El libro dedicado a la cultura del franquismo tardío estaba libre de esos resabios de periodista de best-sellers. Sin embargo, se notaba un claro apresuramiento que le llevaba a saltar de un periodo a otro sin llegar a explorarlos convenientemente, a lo que se unía una clara voluntad de ajuste de cuentas contra otro mito no menor que el del 23-F: la concepción de esa intelectualidad conformista y conformada con un régimen dictatorial como resistentes en continua lucha contra la opresión, de la que surgiría, varios decenios más tarde, el espíritu de la transición y la normalidad democrática, como si el tiempo anterior no hubiera sido otra cosa que un paréntesis necesario y no demasiado incomodo, mucho menos doloroso.

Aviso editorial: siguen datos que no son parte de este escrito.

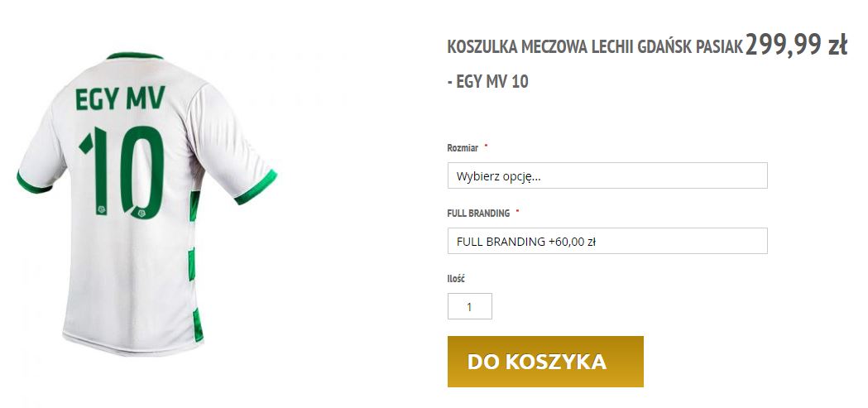This screenshot has height=408, width=868.
Task: Click the green jersey collar
Action: pos(132,58)
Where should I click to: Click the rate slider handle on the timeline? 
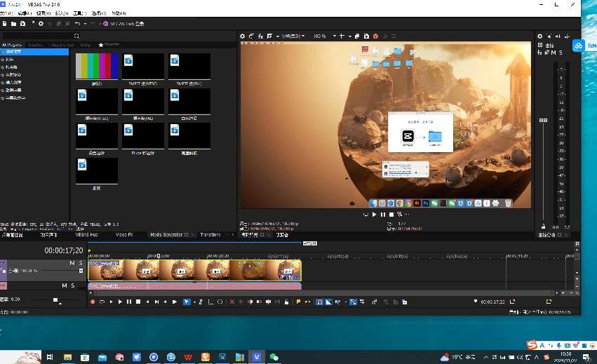tap(56, 300)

El libro que nos ocupa, sobre el Ortega de vuelta a una España dominada por un franquismo aún claramente totalitario, sea en su vertiente fascista o en su vertiente católica, esta libre por completo de ambos errores, el novelístico y el polemístico, lo que acentúa aún más su innegable interés: trazar la historia cultural de un periodo vergonzoso de nuestro pasado, que ha caído en un olvido interesado por parte de todos los que en aquel tiempo ejercieron de aduladores rastreros y de sus herederos espirituales. Una labor en la que Morán destruye de paso algunos mitos, el propio de Ortega y junto con el del intelectual, entendido como motor social con ideología de izquierdas, o al menos progresista.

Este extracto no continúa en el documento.